Source excerpt:
┌──

Pared down, Turnbull’s political need should be to demonstrate that there is a viable plan for the NEM to have available by the decade’s end 8,000 gigawatt hours of dispatchable electricity (Liddell’s annual output) to ensure that the market’s security is not impaired by losing this level of non-intermittent production in addition to the 12,000 GWh foregone when Victoria’s Hazelwood shut in March this year.

(As it happens, AGL has on its files a fully-fledged plan to build a 2,000 megawatt power station on the Bayswater B site, approved by the last NSW Labor government in 2010 for Macquarie Generation, which it then owned, to burn either coal or gas. This project was designed to produce about 20 per cent of the State’s power needs and intended to be in operation by the end of this decade at the latest. In its gas-fired mode, the development would feature five 400 MW units. If coal-fired, it would involve two 1,000 MW units. This project design work, of course, was undertaken well before the current HELE coal technology was in commercial vogue or battery storage possibilities became top of mind.)

Over the early weeks of spring ahead of us the political heat, thanks to the government’s Liddell manoeuvres, seemingly falls on AGL. (“The ball is in their court,” said Josh Frydenberg, an accomplished tennis player, even as his leader was accusing the company of greed in parliamentary question time.)

But other players are jostling to get on the court, not least the Australian Competition & Consumer Commission. Its chairman, Rod Sims, is due to make a speech in the week ahead that is being anticipated in the media as a blast for vertically-integrated supply (generation and retail) and this will be followed by the ACCC’s interim report to the federal government on 27 September on the competitiveness of NEM retail power prices.

└──

Information given:
┌──

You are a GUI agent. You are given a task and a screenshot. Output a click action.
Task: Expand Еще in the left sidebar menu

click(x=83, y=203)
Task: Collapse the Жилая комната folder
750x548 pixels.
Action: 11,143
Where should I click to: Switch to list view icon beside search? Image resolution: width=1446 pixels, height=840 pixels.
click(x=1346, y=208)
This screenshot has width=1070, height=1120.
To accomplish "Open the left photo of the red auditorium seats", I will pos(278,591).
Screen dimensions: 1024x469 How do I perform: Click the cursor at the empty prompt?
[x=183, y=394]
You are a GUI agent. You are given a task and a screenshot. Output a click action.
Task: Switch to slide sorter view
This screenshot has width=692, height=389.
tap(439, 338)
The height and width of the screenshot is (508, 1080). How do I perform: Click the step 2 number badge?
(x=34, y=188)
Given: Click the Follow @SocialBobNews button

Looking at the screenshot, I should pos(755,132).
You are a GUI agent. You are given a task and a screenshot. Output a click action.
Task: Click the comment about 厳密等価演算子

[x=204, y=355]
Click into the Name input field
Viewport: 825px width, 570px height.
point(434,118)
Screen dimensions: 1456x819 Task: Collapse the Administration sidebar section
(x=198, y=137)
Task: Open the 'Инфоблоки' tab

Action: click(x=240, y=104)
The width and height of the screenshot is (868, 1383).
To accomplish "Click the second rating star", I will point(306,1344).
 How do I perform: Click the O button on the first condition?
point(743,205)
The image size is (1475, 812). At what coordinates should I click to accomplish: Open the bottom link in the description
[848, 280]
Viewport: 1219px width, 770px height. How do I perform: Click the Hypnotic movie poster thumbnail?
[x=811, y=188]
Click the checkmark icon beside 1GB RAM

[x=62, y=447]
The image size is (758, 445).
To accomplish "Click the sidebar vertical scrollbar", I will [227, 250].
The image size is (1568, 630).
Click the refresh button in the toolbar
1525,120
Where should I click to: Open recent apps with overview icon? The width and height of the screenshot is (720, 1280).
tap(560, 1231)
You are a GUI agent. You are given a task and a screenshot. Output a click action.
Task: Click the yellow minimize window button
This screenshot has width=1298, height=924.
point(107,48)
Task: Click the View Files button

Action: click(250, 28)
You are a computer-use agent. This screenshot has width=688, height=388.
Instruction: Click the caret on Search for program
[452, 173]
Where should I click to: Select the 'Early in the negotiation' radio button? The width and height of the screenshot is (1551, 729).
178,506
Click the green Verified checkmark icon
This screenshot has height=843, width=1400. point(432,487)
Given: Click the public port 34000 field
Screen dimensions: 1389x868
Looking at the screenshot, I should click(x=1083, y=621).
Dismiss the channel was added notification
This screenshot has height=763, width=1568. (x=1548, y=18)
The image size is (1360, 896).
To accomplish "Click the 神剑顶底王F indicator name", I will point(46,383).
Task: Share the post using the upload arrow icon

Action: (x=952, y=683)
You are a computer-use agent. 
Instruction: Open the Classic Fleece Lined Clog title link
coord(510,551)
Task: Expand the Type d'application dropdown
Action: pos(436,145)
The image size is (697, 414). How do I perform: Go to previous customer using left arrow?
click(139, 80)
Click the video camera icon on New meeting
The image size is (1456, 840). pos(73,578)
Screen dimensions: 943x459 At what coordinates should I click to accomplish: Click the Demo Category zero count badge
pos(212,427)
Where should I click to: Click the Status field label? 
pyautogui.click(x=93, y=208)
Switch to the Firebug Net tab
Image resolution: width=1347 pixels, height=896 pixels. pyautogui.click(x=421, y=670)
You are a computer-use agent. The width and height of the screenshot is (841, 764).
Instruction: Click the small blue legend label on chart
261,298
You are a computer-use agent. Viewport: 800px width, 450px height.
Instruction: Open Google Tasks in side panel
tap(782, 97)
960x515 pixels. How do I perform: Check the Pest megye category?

└──

Your instructions:
Summarize the text on the Liddell power station and the electricity market in three sentences. The records have nothing to do with this.

Exercise solution:
Turnbull's political need should be to show a viable plan for the NEM to have 8,000 gigawatt hours of dispatchable electricity, Liddell's annual output, available by the decade's end, after 12,000 GWh was already lost when Hazelwood shut in March. AGL has on file a plan for a 2,000 megawatt power station on the Bayswater B site, approved in 2010 to burn either coal or gas. The political heat seemingly falls on AGL, but the ACCC is also stepping in: chairman Rod Sims is due to give a speech, followed by an interim report on 27 September on the competitiveness of NEM retail power prices.